## Problem statement
You are asked to write out the entries exactly as they are given.

## Exercise input
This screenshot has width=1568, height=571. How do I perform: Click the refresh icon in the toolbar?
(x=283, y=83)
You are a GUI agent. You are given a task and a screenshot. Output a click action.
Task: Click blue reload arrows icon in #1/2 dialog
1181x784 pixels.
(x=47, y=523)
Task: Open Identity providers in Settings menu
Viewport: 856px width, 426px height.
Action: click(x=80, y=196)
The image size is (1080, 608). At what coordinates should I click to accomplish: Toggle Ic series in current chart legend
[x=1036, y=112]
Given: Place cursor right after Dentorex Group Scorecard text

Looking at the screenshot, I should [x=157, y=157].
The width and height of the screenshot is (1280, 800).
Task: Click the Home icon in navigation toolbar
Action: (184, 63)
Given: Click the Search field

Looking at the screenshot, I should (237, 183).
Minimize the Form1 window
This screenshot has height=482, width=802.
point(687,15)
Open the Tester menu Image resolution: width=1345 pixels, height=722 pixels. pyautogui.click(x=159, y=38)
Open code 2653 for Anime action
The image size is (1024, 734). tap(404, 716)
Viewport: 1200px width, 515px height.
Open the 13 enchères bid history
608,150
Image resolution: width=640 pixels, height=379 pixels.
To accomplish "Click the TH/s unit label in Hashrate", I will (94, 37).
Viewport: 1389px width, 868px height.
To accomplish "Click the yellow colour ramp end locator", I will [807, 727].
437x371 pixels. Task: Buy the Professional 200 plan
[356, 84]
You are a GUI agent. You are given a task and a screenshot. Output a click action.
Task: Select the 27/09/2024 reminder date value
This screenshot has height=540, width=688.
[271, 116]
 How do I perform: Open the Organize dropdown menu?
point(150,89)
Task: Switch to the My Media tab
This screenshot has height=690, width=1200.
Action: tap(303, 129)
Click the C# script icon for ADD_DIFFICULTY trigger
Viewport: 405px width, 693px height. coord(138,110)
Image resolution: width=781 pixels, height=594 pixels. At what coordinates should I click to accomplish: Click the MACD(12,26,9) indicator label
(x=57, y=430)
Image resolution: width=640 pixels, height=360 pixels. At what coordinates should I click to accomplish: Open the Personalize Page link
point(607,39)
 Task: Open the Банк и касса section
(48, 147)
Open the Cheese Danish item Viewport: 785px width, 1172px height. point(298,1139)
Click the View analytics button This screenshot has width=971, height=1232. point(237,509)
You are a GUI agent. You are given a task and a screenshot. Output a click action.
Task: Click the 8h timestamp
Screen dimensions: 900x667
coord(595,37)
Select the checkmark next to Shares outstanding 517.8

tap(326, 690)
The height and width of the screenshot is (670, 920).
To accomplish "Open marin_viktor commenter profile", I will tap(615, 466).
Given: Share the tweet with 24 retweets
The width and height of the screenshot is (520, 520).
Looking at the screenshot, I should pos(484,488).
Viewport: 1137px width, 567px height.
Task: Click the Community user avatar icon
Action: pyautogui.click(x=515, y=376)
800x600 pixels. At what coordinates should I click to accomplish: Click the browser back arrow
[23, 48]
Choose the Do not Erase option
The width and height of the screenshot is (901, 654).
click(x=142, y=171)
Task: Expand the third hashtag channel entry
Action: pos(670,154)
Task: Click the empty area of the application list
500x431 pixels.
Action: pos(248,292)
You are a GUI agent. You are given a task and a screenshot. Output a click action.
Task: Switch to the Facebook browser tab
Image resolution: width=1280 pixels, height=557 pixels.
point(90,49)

## Output of the exercise
This screenshot has width=1568, height=571. How do I perform: Click the refresh icon in the toolbar?
(x=283, y=83)
You are a GUI agent. You are given a task and a screenshot. Output a click action.
Task: Click blue reload arrows icon in #1/2 dialog
1181x784 pixels.
(x=47, y=523)
Task: Open Identity providers in Settings menu
Viewport: 856px width, 426px height.
Action: click(x=80, y=196)
The image size is (1080, 608). At what coordinates should I click to accomplish: Toggle Ic series in current chart legend
[x=1036, y=112]
Given: Place cursor right after Dentorex Group Scorecard text

Looking at the screenshot, I should [x=157, y=157].
The width and height of the screenshot is (1280, 800).
Task: Click the Home icon in navigation toolbar
Action: (184, 63)
Given: Click the Search field

Looking at the screenshot, I should (237, 183).
Minimize the Form1 window
This screenshot has height=482, width=802.
point(687,15)
Open the Tester menu Image resolution: width=1345 pixels, height=722 pixels. pyautogui.click(x=159, y=38)
Open code 2653 for Anime action
The image size is (1024, 734). tap(404, 716)
Viewport: 1200px width, 515px height.
Open the 13 enchères bid history
608,150
Image resolution: width=640 pixels, height=379 pixels.
To accomplish "Click the TH/s unit label in Hashrate", I will (94, 37).
Viewport: 1389px width, 868px height.
To accomplish "Click the yellow colour ramp end locator", I will [807, 727].
437x371 pixels. Task: Buy the Professional 200 plan
[356, 84]
You are a GUI agent. You are given a task and a screenshot. Output a click action.
Task: Select the 27/09/2024 reminder date value
This screenshot has height=540, width=688.
[271, 116]
 How do I perform: Open the Organize dropdown menu?
point(150,89)
Task: Switch to the My Media tab
This screenshot has height=690, width=1200.
Action: tap(303, 129)
Click the C# script icon for ADD_DIFFICULTY trigger
Viewport: 405px width, 693px height. coord(138,110)
Image resolution: width=781 pixels, height=594 pixels. At what coordinates should I click to accomplish: Click the MACD(12,26,9) indicator label
(x=57, y=430)
Image resolution: width=640 pixels, height=360 pixels. At what coordinates should I click to accomplish: Open the Personalize Page link
point(607,39)
 Task: Open the Банк и касса section
(48, 147)
Open the Cheese Danish item Viewport: 785px width, 1172px height. point(298,1139)
Click the View analytics button This screenshot has width=971, height=1232. point(237,509)
You are a GUI agent. You are given a task and a screenshot. Output a click action.
Task: Click the 8h timestamp
Screen dimensions: 900x667
coord(595,37)
Select the checkmark next to Shares outstanding 517.8

tap(326, 690)
The height and width of the screenshot is (670, 920).
To accomplish "Open marin_viktor commenter profile", I will tap(615, 466).
Given: Share the tweet with 24 retweets
The width and height of the screenshot is (520, 520).
Looking at the screenshot, I should pos(484,488).
Viewport: 1137px width, 567px height.
Task: Click the Community user avatar icon
Action: pyautogui.click(x=515, y=376)
800x600 pixels. At what coordinates should I click to accomplish: Click the browser back arrow
[23, 48]
Choose the Do not Erase option
The width and height of the screenshot is (901, 654).
click(x=142, y=171)
Task: Expand the third hashtag channel entry
Action: pos(670,154)
Task: Click the empty area of the application list
500x431 pixels.
Action: pos(248,292)
You are a GUI agent. You are given a task and a screenshot. Output a click action.
Task: Switch to the Facebook browser tab
Image resolution: width=1280 pixels, height=557 pixels.
point(90,49)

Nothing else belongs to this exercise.